Dataset items:
■ ■ ■ ■

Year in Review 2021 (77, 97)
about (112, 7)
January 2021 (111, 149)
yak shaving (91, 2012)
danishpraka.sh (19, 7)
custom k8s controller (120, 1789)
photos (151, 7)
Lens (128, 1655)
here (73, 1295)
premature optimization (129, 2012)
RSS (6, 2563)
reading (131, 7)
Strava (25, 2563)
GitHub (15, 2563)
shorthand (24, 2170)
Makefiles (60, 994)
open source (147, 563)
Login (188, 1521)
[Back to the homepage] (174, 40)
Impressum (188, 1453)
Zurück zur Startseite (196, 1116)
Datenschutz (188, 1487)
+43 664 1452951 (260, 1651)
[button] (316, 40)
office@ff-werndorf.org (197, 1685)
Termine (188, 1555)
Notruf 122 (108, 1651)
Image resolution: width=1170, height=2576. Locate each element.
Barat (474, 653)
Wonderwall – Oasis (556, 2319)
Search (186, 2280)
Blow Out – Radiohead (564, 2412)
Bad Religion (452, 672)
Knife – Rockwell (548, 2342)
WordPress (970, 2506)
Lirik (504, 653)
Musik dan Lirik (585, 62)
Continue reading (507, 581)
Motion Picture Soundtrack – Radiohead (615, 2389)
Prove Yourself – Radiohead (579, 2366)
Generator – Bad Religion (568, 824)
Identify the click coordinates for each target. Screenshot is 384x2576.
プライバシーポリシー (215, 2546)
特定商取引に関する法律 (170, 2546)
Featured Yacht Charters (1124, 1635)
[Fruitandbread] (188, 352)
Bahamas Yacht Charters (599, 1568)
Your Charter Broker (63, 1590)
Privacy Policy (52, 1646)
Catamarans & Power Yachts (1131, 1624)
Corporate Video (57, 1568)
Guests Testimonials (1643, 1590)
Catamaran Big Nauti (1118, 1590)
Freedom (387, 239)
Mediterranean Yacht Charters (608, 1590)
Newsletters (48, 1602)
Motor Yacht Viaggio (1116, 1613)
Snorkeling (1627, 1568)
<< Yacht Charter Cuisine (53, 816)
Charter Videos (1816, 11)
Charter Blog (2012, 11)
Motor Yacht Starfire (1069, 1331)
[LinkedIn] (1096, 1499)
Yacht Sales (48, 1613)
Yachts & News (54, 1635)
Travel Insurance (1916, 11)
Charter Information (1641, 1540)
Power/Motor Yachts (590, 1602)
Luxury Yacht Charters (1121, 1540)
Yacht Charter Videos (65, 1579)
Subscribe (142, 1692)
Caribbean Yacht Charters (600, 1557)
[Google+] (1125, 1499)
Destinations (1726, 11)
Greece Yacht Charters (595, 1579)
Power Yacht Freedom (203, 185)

■ ■ ■ ■

Exercise goal: Whenever a line above has the word "Power" in it, copy that line.

Result below:
Catamarans & Power Yachts (1131, 1624)
Power/Motor Yachts (590, 1602)
Power Yacht Freedom (203, 185)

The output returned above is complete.